Start of EXERCISE INPUTS

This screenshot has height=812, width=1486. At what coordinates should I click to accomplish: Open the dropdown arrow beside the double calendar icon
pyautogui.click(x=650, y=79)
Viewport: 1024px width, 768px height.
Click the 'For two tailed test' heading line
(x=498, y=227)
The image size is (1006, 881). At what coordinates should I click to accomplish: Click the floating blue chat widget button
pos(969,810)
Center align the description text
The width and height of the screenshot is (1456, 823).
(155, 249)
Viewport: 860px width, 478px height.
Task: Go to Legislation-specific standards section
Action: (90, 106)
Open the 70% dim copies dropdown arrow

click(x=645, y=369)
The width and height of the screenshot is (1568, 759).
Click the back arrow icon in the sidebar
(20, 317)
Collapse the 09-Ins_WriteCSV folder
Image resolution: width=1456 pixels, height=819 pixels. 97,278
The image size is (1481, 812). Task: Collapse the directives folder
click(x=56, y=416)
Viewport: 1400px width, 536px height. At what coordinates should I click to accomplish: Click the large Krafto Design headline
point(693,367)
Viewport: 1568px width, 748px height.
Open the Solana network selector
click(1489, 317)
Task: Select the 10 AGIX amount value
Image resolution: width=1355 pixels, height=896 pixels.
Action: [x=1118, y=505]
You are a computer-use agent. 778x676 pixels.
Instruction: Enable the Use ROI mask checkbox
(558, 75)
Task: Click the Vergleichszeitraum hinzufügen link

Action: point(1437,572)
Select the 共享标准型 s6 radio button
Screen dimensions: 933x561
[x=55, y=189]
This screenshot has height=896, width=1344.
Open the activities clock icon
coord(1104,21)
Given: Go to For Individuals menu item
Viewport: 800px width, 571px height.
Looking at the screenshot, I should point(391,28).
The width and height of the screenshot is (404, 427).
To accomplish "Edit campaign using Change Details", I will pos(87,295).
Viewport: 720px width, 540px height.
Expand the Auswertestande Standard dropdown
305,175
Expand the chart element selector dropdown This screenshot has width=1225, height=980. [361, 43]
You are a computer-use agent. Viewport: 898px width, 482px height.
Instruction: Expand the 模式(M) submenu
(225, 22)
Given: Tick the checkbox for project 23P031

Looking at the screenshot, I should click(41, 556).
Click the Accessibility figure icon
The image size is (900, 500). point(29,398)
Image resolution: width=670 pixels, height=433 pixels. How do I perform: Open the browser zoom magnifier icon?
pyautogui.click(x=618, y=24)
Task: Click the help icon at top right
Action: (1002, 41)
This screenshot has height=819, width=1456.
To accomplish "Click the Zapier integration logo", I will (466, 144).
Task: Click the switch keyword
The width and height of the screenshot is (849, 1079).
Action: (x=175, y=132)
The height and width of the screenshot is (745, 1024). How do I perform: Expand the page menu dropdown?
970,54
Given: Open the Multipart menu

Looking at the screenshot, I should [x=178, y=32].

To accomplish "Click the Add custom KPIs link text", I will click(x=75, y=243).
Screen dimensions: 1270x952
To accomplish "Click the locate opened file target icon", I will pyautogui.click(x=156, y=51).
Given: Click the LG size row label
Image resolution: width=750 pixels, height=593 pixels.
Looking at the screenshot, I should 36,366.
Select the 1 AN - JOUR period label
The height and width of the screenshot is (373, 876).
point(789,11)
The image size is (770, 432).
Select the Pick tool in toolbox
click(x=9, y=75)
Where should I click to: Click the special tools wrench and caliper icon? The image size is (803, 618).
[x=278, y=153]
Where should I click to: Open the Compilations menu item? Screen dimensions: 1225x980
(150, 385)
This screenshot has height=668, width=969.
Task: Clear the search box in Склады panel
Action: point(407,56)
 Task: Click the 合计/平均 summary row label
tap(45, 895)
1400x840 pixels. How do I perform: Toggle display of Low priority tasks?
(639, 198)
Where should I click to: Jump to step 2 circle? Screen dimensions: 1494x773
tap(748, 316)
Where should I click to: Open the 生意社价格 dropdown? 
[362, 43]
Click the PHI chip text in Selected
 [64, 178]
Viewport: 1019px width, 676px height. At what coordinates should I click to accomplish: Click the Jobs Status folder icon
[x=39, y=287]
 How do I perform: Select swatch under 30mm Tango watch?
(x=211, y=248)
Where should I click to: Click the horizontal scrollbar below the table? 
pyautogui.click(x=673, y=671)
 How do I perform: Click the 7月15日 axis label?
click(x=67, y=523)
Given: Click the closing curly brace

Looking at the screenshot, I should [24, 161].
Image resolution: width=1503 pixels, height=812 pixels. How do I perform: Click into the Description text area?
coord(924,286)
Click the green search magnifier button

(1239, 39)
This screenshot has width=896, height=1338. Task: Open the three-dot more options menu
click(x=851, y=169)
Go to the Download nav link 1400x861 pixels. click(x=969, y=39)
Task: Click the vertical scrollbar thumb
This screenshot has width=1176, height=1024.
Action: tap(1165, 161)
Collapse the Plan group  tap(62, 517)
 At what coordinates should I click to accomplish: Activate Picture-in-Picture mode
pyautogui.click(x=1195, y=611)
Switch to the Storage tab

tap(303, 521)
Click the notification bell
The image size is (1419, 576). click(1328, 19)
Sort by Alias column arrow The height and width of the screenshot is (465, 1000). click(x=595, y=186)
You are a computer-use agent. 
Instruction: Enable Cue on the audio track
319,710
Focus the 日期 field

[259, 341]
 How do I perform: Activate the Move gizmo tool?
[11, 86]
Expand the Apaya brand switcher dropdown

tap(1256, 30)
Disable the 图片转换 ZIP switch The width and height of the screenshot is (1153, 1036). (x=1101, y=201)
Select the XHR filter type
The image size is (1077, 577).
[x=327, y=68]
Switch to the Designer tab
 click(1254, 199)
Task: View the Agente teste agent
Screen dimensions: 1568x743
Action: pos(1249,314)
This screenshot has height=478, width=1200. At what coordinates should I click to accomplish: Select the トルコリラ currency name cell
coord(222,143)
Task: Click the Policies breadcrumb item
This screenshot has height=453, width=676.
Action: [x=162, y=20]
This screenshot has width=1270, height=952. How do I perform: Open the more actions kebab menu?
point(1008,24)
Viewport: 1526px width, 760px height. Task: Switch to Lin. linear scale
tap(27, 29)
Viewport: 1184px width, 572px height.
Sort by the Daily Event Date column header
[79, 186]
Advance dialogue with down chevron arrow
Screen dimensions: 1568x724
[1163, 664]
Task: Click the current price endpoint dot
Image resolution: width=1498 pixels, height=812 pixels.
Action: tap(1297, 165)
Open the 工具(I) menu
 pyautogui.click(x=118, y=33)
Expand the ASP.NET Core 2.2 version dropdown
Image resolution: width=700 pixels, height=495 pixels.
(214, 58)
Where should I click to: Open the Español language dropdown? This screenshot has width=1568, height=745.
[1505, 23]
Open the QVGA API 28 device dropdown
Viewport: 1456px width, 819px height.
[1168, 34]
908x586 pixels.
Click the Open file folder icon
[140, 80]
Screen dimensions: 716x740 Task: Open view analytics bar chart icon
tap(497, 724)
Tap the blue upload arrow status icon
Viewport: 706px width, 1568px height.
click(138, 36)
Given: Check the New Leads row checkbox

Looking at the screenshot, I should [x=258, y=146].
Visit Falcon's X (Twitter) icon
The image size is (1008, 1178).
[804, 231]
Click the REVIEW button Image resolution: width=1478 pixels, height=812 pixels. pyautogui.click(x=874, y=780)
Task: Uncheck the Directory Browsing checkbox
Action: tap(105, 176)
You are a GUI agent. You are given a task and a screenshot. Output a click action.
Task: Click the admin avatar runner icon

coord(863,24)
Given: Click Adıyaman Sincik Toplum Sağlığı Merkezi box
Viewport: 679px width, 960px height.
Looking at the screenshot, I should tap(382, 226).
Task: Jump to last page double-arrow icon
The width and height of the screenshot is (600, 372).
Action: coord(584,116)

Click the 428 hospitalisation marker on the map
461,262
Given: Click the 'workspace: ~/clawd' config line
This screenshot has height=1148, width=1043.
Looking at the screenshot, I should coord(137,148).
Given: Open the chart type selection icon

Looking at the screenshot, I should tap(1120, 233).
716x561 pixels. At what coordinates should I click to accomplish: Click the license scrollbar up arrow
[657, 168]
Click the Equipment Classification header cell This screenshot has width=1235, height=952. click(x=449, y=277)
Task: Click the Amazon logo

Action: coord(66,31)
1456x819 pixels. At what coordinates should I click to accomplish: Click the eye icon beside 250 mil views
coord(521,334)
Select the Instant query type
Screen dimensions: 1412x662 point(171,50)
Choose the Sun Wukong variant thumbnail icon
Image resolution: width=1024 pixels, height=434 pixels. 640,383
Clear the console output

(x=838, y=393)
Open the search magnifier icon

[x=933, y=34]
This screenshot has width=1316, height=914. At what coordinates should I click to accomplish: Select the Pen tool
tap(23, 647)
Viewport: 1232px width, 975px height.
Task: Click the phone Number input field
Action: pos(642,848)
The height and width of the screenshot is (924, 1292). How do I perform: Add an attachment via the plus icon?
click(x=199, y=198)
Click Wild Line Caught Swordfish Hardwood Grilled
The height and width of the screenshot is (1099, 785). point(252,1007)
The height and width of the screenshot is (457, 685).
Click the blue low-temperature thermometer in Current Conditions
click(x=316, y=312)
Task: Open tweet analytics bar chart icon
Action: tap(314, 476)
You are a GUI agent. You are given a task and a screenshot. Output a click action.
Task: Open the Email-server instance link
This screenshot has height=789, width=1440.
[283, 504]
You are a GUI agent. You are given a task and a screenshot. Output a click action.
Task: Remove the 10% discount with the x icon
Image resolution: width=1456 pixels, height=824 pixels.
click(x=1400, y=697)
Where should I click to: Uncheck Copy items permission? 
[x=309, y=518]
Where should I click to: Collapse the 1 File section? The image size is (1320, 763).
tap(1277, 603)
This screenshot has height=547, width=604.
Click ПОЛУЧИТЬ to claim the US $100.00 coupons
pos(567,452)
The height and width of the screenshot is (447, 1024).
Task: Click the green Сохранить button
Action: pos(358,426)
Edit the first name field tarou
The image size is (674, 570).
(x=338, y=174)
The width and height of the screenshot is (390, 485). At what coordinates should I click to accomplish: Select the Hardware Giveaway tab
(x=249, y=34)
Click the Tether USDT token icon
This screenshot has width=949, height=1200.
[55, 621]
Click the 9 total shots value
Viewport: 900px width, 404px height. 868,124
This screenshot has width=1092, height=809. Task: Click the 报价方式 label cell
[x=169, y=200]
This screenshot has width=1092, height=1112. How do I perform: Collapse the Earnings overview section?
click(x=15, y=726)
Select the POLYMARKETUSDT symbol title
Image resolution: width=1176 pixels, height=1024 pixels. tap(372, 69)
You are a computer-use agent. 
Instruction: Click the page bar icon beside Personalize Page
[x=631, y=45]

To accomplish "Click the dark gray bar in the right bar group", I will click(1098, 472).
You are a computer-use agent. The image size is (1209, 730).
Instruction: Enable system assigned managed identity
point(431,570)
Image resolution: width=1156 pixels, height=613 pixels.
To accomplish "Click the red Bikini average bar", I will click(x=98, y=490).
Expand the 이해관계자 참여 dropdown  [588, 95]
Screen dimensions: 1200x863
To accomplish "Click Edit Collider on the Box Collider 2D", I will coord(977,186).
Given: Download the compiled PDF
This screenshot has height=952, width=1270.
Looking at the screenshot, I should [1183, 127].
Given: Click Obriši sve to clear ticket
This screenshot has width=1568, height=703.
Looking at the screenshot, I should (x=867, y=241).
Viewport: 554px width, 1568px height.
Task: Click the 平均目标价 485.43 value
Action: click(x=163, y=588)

End of EXERCISE INPUTS

**GIVEN INSTRUCTION:** Can you copy out the material from the line with "Visit Falcon's X (Twitter) icon" through the line with "Action: tap(105, 176)", both included, with every line unchanged?

**EXPECTED ANSWER:**
Visit Falcon's X (Twitter) icon
The image size is (1008, 1178).
[804, 231]
Click the REVIEW button Image resolution: width=1478 pixels, height=812 pixels. pyautogui.click(x=874, y=780)
Task: Uncheck the Directory Browsing checkbox
Action: tap(105, 176)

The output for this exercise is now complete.